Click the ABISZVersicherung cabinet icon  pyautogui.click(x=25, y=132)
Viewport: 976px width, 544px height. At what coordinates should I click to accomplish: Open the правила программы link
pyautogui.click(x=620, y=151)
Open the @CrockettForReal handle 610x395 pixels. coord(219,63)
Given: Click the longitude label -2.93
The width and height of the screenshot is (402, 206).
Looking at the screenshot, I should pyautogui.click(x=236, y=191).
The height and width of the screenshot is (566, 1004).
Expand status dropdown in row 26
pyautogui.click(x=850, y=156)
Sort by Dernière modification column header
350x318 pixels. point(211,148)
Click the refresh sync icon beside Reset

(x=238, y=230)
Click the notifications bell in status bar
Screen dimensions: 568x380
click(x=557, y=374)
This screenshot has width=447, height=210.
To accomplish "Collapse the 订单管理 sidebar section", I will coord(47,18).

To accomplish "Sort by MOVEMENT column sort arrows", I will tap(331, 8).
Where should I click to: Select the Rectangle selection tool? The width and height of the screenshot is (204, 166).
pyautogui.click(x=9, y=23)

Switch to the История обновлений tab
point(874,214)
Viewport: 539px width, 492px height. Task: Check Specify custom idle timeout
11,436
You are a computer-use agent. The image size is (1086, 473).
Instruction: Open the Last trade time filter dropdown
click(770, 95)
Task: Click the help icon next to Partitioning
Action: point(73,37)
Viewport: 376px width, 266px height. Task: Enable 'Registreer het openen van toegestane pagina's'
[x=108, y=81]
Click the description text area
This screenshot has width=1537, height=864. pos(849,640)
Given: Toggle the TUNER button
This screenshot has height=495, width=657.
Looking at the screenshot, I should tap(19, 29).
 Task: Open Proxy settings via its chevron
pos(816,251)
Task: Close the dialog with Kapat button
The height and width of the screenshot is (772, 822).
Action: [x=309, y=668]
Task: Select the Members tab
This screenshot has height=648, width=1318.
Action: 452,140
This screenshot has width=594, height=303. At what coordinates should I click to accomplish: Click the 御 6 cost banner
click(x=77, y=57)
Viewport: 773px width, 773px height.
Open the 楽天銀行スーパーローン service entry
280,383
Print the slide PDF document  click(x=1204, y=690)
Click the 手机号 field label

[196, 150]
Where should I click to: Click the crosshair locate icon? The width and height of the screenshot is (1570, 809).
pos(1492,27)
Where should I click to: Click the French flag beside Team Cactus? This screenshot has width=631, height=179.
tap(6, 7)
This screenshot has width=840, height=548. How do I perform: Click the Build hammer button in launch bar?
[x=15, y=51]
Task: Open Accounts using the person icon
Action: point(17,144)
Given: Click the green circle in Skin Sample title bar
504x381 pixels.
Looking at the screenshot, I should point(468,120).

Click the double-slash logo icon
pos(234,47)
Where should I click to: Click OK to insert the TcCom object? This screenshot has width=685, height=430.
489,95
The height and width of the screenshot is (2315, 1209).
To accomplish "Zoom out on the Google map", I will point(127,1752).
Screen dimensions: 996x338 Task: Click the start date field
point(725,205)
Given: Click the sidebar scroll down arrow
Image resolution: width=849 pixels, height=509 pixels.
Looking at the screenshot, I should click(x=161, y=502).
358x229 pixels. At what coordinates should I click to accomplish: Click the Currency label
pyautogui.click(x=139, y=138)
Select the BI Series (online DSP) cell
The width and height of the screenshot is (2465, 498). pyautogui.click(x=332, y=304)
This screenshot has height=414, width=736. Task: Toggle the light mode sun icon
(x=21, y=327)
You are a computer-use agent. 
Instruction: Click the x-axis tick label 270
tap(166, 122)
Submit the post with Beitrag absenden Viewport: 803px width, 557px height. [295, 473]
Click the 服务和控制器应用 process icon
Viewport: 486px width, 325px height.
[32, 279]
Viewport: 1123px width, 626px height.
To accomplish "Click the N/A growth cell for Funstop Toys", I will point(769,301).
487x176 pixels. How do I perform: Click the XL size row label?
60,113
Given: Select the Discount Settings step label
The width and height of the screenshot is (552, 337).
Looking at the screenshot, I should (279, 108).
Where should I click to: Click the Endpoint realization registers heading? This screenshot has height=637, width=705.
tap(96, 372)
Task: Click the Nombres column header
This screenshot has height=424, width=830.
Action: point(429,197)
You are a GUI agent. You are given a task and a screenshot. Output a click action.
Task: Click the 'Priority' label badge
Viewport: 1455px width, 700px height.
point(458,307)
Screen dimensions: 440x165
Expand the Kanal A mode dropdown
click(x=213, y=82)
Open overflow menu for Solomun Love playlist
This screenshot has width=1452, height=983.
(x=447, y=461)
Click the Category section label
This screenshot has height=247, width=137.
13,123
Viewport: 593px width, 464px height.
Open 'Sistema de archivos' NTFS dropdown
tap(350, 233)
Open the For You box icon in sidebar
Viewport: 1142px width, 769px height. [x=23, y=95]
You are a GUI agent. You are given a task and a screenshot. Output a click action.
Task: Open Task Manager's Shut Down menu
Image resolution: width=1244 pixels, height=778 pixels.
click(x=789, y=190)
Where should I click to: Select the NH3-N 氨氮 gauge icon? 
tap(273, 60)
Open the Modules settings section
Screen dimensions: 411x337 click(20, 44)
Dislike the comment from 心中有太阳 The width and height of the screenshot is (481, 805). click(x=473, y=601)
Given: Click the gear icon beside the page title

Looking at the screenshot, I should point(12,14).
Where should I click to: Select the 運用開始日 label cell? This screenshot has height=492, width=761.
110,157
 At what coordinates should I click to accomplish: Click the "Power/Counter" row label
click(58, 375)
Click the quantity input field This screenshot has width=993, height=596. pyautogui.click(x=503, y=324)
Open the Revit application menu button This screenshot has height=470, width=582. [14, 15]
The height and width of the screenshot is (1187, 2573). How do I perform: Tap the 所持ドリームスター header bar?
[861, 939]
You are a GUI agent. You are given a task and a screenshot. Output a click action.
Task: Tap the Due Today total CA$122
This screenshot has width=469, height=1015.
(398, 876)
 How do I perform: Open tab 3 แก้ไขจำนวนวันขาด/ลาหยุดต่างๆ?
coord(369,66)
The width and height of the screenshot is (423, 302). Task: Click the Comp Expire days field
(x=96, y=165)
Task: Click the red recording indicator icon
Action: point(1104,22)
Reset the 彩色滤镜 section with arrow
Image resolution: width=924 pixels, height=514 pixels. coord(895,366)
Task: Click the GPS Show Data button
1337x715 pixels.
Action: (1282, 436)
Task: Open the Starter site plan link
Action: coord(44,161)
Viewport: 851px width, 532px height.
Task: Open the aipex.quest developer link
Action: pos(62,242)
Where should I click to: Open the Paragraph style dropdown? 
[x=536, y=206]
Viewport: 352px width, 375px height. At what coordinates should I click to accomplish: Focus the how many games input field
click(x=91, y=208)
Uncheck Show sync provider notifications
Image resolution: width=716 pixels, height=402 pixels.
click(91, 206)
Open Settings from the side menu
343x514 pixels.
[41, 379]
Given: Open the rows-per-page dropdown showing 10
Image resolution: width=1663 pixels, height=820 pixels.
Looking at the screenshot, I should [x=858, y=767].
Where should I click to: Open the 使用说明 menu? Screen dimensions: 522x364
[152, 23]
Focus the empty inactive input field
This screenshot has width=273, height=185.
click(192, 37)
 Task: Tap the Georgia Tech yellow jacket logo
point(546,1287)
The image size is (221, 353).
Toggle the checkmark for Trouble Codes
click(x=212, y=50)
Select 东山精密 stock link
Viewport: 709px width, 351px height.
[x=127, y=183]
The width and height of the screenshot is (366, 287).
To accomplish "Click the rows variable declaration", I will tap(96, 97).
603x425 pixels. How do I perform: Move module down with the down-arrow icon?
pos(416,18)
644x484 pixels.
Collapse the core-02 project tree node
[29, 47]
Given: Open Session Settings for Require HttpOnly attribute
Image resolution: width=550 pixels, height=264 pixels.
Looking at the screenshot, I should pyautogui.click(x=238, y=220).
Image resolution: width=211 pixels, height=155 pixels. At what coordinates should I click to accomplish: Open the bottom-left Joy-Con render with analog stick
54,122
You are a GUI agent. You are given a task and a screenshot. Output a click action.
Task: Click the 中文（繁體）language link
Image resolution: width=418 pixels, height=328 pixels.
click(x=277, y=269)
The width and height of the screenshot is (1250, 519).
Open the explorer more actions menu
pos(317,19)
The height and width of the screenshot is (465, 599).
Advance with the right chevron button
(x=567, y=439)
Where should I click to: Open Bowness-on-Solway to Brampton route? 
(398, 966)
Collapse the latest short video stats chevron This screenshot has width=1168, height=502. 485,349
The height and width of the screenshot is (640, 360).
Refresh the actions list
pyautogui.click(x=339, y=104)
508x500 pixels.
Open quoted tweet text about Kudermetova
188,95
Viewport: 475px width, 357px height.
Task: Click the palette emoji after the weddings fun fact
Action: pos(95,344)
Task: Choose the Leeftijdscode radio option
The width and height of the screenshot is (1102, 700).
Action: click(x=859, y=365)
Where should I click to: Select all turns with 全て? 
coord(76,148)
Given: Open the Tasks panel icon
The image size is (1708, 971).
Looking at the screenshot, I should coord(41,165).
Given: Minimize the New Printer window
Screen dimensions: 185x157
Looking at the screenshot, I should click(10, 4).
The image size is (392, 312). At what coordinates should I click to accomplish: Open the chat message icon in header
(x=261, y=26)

::::::::::

## HOW TO COMPLETE THIS TASK
For this exercise, please copy exactly the lines of the material above from its first line through the line where "Open the @CrockettForReal" appears.

## ANSWER BOX
Click the ABISZVersicherung cabinet icon  pyautogui.click(x=25, y=132)
Viewport: 976px width, 544px height. At what coordinates should I click to accomplish: Open the правила программы link
pyautogui.click(x=620, y=151)
Open the @CrockettForReal handle 610x395 pixels. coord(219,63)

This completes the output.